__Quoted passage__.
Begin
Today's second keynote is "Higher Learning in the Digital Age" from James J. Duderstadt of the University of Michigan. he thinks the Internet/Web could change higher education in the next decade or two as radically as changed in the two decades after the Civil War. Peer-to-peer interaction is replacing traditional professor-student learning. (I'm not sure I believe this. I certainly don't see it in my own classes at Polytechnic. To the extent they're learning from each other, they're learning bad habits. Perhaps they could learn very rough things like how to put a window on the screen, but they certainly aren't learning how to write code well by reading the Internet and talking to each other. Maybe what he describes is more true in elite universities like Carnegie-Mellon — one of his example — or in undergraduate classes — I mostly teach graduate students, but with some undergraduates mixed in. However, I rarely see my students teaching each other. Half of them barely talk to anyone else in the class. When they do talk to each other, they're more interested in copying the homework than learning or teaching how to do something.) For the near-term (next decade) universities look pretty much like they do now. But over the longer term, the basic structure of the university may change in dramatic ways.


For the morning sessions I decided to go to the panel discussion of "Multimodal Interaction with XML: Are We There Yet?" Alan Turing: "A machine is intelligent only if it can carry on an intelligent conversation." Participants include Kuansan Wang of Microsoft, IBM's Yi-Ming Chee, Motorola's Mark Randolph, AT&T's Michael Johnson, the W3C's Max Froumentin, and Carnegie Mellon's Alex Rudnicky.

Question: Is it possible yet to use XML as the prime language in multimodal interaction, and what is still missing in current XML technology in order for XML to play that role? According to Michael Johnson?, speech is the most developed modality. Pen and gesture support is far behind. "Is it useful to create common XML standards for multimodal interaction?" "What kind of role should XML standards play, and what part of multimodal interaction can be standardized to accelerate the use of XML in multimodal interaction?" There's some restrained dispute about the verbosity of XML, and whether it matters. "What levels of semantics can XML represent in multimodal interaction?" Alex Rudnicky says we don't yet know the right primitives or levels of abstraction for multimodal interaction. "What is the product/research use of XML for multimodal interaction?"


First afternoon session. The current talk is about TeXQuery, which has nothing to do with TeX. It's an extension to XQUery for full text search. It allows you to prioritize matches to particular terms; e.g. finding all documents with an 0.8 score for "Goddesses" and an 0.2 score for "Nike." Co-authors are Sihem Amer-Yahia, Chavdar Botev, and Jayavel Shanmugasundaram. I missed which one was actually presenting. It looks interesting, but the name has to change.


Sebastiano Vigna, of the Università degli Studi di Milano is talking about "The WebGraph Framework I: Compression Techniques" (co-author: Paolo Boldi). He wants to store the entire web directed graph (in a mathematical sense where URIs are nodes and links are arcs) which requires significant compressions because the Web is so big. It's nice to see some math for a change, but the practical impact (if any) escapes me. Apparently it escapes Vigna as well. "We do it because it's fun." It does let you do Google-like page rank tests on a PC. They got slashdotted. They can compress down to 3-3.5 bits per link. "WebGraph exploits the fact that many links within a page are consecutive (with respect to lexicographic order)." He's running RedHat on his laptop. First time I've noticed that at this show (though PowerBooks are fairly common).
End
__Information shown__.
Begin
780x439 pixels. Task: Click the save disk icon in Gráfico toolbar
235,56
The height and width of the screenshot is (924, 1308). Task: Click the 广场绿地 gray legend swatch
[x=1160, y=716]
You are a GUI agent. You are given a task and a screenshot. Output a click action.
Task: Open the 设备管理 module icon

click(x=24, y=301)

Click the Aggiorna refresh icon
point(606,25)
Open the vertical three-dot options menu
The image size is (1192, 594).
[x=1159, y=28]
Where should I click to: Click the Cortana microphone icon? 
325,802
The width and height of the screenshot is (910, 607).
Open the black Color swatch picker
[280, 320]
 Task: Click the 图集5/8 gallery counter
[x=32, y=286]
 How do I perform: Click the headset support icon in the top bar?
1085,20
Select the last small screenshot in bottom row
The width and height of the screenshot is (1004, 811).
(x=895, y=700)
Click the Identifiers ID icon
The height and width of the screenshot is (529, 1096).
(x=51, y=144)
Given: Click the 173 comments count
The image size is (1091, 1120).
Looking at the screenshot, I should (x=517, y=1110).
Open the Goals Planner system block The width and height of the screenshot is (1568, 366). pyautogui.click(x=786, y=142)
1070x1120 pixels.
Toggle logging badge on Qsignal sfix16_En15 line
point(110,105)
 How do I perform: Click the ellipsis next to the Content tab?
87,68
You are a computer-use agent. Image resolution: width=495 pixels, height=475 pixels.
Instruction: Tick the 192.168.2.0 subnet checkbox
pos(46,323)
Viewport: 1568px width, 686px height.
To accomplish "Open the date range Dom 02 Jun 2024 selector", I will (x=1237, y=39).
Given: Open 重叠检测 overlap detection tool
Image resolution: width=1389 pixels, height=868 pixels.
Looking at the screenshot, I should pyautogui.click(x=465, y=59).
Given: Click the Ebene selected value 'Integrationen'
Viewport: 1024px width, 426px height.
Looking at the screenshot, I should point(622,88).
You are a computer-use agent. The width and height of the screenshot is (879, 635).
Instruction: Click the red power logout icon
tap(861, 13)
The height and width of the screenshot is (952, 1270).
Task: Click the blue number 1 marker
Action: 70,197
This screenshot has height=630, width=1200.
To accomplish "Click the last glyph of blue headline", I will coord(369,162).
End
__Objectives__.
**A)** Answer each question from the conference notes, one answer per line and marked the same way.
(i) Which modality does Michael Johnson say is the most developed?
(ii) What is TeXQuery an extension to?
(iii) How many bits per link can the WebGraph framework compress down to?
**B)** In one to three sentences, explain from the conference notes why storing the entire web directed graph requires significant compression.
**C)** Write the next part of the conference notes, starting after their final sentence.

__Outputs by task__.
**A)**
(i) Speech.
(ii) XQuery, for full text search.
(iii) 3–3.5 bits per link.

**B)** Storing the entire web graph requires significant compression because the Web is so big. In that graph, URIs are the nodes and links are the arcs.

**C)**
For the final session of the regular conference, I plan to return to the W3C track to hear about "Future Work in W3C - Public Q&A" chaired by Steve Bratt. First, Tim Berners-Lee is talking about "What is coming up in W3C?" and then there's the public Q&A session. TimBL uses a PowerBook, and writes (or at least published) his slides in HTML, and he has iTunes playing some New York themed jazz before the session starts. The outline for the talk is:

What Might be Next for W3C? ...
New Working Groups on XML Binary Characterization, SYMM, Math Interest Group, RDF Data Access, and Semantic Web Best Practices and Deployment. The QA working group has not attracted a lot of volunteers from W3C members. Everyone wants someone else to do it.
Considerations for New Work (part 1)

Future of XML. XML attracted the least interest of all the tracks here at WWW 2004. "Maybe it's kind of done." XML is the foundation. "For a lot of people XML's done". (I'm not convinced: I think a lot of XML folks may have just gone to Amsterdam last month instead of this show. There were a lot of people there I don't see here. In fact, off the top of my head there's exactly one speaker in common between the two.) However, RDF has noticed that merging pieces of documents isn't really well addressed. Maybe this requires more work?

The Semantic Web is driving interest in privacy because people are scared of what the semantic Web may do.

Should the W3C open up broad horizontal apps/vocabularies such as life sciences, geospatial, calendaring, social networking (e.g. Friendster), publishing/syndication/RSS, etc.? Calendaring work is ongoing at the IETF. He mistakenly claims RSS 0.9 wasn't RDF. I don't think that's quite true. It was consistent with the RDF draft in existence at the time.

There's an upcoming workshop on device independence in October, location to be announced.

Considerations for New Work (part 2)
Usability is not just accessibility. Why content filtering for just mobile devices? "It's amazing how little we do that is secure. How few things are signed and encrypted." What are we going to about the digital divide between the developed and developing world?

Q&A commences. According to IBM's Mary Ellen Zurko, Germany is considering banning JavaScript. One of the panelists (Phillippe?) suggests that asking users if they want to run active code is pointless. They always click OK. Zurko agrees. TimBL: "Should the W3C start looking at mail?" The W3C has three people fighting spam full time. "Nominally not really in our area." Are the groups looking at spam too academic, he wonders?

TimBL: Haystack is a new UI metaphor. There's a "dire need" for a good user interface for the semantic web.

A couple of questions from the audience: What about publishing and annotations? TimBL recounts some interesting history. Amaya does do annotations.

Fabio Vitali wants to know why there aren't synchronous HTML editors/browsers. If I understand him, this is editing directly in the browser frame without switching modes and saving just as you would in a word processor (e.g. like I've been saving these notes in BBEdit directly onto the site for the last three days).

TimBL: "The Semantic Web is not AI. It's just databases....nobody doing the semsntic web is holding their breath for strong artificial intelligence."


The hotel air conditioning seems to be set to "Ice Box" and I've developed a nasty cold over the last three days. If it doesn't get worse, I'll probably be back tomorrow for the Developer Day.